記事:
__________

5歳児の里親委託「児相の一方的解除は不当」差し止め求め提訴へ 里親側「子の精神にダメージ」

 生後2カ月から養育している子ども(5)の里親委託を児童相談所が一方的に解除するのは、里子の心の平穏や健全な成長を無視した不当な対応だとして、本島在住の50代夫妻が県を相手取り、解除の差し止めを求めて那覇地裁に提訴することが27日、代理人弁護士らへの取材で分かった。28日に提訴する方針。

 訴状などによると、里子は5年以上、原告である里親の下で育っている。発達障がいがあり、医師の助言もあって、実親ではないと知らせる「真実告知」をしていない。

 県外に住む実母が2019年に再婚し、生活が安定したとして、児相は里親に対し、里子に告知し、実母との面会を調整するよう要求。だが、新型コロナウイルスの影響もあり、告知や面会は先延ばしになっていた。

__________

与えられた記録:
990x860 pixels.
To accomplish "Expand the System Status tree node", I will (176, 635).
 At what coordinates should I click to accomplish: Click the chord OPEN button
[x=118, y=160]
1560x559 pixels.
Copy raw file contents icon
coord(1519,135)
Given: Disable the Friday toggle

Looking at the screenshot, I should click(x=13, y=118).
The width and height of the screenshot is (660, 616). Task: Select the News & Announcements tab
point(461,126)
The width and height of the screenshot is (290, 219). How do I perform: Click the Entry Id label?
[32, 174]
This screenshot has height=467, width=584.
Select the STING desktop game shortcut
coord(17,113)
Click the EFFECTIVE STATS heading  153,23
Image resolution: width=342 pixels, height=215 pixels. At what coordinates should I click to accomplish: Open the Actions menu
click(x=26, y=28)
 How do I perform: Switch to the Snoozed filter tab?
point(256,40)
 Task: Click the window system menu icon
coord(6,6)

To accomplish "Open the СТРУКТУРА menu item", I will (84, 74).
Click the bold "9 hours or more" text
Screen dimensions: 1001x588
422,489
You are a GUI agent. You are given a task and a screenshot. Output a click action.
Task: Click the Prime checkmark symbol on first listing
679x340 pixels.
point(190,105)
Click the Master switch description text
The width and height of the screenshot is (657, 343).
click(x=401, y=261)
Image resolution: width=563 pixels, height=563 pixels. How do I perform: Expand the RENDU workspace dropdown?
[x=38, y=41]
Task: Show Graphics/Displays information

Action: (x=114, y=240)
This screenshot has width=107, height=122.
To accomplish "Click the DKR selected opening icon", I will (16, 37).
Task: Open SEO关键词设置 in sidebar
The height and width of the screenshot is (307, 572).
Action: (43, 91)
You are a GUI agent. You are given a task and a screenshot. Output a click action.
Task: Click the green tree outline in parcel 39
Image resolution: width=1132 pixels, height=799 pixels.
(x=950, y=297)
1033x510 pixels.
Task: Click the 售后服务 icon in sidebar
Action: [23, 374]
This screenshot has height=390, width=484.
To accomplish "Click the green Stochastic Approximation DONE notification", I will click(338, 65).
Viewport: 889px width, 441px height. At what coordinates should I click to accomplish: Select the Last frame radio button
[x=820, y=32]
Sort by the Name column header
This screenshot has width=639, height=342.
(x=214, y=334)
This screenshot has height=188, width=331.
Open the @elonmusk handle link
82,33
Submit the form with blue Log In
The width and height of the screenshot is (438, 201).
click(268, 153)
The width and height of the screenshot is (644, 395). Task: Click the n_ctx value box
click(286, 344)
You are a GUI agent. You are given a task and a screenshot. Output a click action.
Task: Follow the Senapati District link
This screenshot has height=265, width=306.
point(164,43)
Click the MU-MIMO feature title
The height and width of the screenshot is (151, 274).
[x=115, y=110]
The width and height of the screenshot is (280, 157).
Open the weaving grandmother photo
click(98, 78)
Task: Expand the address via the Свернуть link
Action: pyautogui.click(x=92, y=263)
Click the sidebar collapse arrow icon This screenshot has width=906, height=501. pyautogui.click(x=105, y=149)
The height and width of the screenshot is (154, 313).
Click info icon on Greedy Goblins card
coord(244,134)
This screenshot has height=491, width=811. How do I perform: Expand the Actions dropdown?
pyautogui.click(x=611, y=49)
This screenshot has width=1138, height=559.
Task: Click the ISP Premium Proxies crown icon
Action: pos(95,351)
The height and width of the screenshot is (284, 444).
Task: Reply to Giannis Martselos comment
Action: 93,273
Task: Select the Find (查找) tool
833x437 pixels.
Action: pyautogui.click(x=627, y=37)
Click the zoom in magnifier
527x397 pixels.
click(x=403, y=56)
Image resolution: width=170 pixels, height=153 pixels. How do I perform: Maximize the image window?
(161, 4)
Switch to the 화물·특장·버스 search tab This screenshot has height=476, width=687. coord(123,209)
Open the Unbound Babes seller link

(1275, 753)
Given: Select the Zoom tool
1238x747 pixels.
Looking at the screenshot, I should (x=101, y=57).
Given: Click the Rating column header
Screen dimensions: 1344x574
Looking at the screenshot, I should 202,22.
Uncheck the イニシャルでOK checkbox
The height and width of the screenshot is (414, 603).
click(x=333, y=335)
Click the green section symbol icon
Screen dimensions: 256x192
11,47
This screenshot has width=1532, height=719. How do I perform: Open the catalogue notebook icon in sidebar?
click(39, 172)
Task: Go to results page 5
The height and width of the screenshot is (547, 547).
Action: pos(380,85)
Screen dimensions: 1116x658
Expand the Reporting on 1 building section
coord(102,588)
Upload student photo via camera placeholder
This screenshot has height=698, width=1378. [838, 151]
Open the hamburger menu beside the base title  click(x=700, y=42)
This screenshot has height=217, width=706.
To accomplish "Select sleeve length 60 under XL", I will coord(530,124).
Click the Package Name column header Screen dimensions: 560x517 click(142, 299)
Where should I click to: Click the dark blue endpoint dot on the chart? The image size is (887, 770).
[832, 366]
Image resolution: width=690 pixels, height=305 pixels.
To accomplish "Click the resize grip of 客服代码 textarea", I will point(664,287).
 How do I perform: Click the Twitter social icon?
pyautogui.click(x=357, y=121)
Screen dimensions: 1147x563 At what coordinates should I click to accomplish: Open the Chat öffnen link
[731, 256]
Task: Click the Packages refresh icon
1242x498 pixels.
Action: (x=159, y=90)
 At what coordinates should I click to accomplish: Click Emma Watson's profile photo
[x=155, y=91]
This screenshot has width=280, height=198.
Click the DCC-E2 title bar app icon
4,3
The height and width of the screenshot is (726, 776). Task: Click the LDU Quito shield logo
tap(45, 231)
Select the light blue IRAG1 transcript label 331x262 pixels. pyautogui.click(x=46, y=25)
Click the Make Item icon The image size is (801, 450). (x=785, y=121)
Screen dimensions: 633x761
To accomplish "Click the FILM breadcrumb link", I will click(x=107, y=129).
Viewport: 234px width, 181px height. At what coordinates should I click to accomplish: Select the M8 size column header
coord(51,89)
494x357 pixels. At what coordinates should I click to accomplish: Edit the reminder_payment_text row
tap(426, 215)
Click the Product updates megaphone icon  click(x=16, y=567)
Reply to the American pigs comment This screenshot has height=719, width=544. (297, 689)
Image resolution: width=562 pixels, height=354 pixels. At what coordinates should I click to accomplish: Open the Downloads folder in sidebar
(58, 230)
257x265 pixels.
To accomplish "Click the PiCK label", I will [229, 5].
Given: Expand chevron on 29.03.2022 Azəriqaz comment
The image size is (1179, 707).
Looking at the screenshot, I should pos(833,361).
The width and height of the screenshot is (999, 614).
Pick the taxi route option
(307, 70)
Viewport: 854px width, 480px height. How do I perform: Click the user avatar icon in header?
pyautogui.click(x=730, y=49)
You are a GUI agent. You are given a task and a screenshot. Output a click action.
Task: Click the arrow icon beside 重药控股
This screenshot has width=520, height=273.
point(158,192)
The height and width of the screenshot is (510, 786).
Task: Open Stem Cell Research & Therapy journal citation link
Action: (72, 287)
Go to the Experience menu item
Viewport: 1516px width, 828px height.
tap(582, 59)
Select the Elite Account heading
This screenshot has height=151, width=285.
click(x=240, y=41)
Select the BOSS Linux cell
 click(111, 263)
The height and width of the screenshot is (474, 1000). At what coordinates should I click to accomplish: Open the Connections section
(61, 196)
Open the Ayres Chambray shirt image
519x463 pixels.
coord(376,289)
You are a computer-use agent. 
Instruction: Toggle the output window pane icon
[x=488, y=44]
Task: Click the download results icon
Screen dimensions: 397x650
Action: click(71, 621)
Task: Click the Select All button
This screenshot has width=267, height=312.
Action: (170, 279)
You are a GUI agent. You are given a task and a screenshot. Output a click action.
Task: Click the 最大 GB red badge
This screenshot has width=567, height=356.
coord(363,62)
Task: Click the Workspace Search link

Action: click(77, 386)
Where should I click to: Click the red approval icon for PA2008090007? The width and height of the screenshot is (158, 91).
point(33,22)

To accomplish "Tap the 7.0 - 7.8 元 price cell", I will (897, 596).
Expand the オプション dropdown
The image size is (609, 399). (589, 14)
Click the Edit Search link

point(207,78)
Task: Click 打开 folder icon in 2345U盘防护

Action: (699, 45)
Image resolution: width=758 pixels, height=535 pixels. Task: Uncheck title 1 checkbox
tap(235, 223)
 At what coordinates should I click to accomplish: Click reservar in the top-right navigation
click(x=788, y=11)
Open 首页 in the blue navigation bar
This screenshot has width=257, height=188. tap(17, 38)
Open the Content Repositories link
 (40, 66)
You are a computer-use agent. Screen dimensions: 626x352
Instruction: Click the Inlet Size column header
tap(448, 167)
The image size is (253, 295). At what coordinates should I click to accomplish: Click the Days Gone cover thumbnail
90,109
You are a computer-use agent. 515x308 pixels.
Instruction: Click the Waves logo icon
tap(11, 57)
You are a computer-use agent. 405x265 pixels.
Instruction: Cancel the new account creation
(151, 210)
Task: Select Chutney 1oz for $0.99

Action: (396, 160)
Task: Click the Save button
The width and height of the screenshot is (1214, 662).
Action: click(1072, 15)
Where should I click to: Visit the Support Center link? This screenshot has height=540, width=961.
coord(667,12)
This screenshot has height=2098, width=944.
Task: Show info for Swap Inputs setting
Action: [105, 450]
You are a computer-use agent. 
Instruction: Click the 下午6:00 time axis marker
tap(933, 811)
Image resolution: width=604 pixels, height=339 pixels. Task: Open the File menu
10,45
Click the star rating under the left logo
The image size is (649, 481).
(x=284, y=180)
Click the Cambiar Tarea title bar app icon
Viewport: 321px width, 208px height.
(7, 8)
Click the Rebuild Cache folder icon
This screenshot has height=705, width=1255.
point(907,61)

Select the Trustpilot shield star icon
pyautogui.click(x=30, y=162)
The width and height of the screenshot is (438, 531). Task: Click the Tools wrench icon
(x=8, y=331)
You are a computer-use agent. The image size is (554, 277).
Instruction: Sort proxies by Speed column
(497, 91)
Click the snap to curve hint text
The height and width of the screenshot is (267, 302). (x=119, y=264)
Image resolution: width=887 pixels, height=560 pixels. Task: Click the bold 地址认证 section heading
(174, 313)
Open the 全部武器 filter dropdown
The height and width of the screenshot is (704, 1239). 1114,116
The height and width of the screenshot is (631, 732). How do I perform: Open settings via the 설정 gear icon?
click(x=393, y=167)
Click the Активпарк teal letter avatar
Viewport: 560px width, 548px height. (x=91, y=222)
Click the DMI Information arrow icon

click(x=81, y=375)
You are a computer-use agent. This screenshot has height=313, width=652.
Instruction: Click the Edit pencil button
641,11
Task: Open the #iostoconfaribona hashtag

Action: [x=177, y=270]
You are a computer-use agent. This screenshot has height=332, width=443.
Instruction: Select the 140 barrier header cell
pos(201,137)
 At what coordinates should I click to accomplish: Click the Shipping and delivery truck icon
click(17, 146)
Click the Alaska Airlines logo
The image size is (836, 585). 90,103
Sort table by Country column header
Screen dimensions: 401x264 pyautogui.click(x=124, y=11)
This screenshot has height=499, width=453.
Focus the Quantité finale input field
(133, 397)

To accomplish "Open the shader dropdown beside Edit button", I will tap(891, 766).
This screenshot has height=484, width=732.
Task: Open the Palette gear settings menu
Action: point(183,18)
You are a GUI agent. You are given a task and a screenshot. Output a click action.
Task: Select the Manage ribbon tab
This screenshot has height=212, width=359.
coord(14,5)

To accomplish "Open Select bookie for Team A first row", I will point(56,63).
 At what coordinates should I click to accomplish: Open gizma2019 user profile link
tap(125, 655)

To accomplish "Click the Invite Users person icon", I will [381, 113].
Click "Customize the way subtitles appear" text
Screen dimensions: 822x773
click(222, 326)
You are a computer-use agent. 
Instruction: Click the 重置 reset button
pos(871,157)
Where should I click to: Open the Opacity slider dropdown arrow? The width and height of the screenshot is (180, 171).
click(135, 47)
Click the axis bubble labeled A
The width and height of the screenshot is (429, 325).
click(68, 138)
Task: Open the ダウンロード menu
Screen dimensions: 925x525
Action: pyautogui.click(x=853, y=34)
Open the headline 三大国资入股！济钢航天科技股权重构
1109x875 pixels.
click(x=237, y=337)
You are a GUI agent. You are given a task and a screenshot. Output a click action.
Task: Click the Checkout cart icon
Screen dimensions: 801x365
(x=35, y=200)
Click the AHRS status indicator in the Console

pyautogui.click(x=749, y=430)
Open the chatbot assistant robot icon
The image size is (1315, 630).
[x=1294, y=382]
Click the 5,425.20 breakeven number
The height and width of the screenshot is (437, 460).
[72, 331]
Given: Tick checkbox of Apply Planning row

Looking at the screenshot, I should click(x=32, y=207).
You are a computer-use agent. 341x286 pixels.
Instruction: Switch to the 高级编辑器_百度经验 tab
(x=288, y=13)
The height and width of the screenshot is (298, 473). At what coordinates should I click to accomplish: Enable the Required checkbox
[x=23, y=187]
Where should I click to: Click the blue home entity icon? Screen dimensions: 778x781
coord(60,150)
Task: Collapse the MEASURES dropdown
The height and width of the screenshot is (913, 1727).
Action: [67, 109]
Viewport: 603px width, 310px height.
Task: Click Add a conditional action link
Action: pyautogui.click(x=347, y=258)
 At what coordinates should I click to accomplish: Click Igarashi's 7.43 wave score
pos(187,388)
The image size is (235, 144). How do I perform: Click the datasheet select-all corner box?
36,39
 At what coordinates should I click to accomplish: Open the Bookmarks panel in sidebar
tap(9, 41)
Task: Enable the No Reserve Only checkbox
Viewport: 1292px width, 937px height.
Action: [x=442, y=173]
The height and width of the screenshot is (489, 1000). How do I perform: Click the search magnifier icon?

__________

取り組む課題:
1. 里親委託をめぐる記事で、夫妻が提訴する先の裁判所はどこですか?
2. 里親委託の記事のうち、「生後2カ月から養育している子」を含む語句で始まり「る「真実告知」をしていない。」で終わる部分を、「里子」を「委託児童」に置き換えて書き直してください。
記事の内容だけを手がかりにしてください。

課題の解答:
1. 那覇地裁です。

2.
生後2カ月から養育している子ども(5)の里親委託を児童相談所が一方的に解除するのは、委託児童の心の平穏や健全な成長を無視した不当な対応だとして、本島在住の50代夫妻が県を相手取り、解除の差し止めを求めて那覇地裁に提訴することが27日、代理人弁護士らへの取材で分かった。28日に提訴する方針。

 訴状などによると、委託児童は5年以上、原告である里親の下で育っている。発達障がいがあり、医師の助言もあって、実親ではないと知らせる「真実告知」をしていない。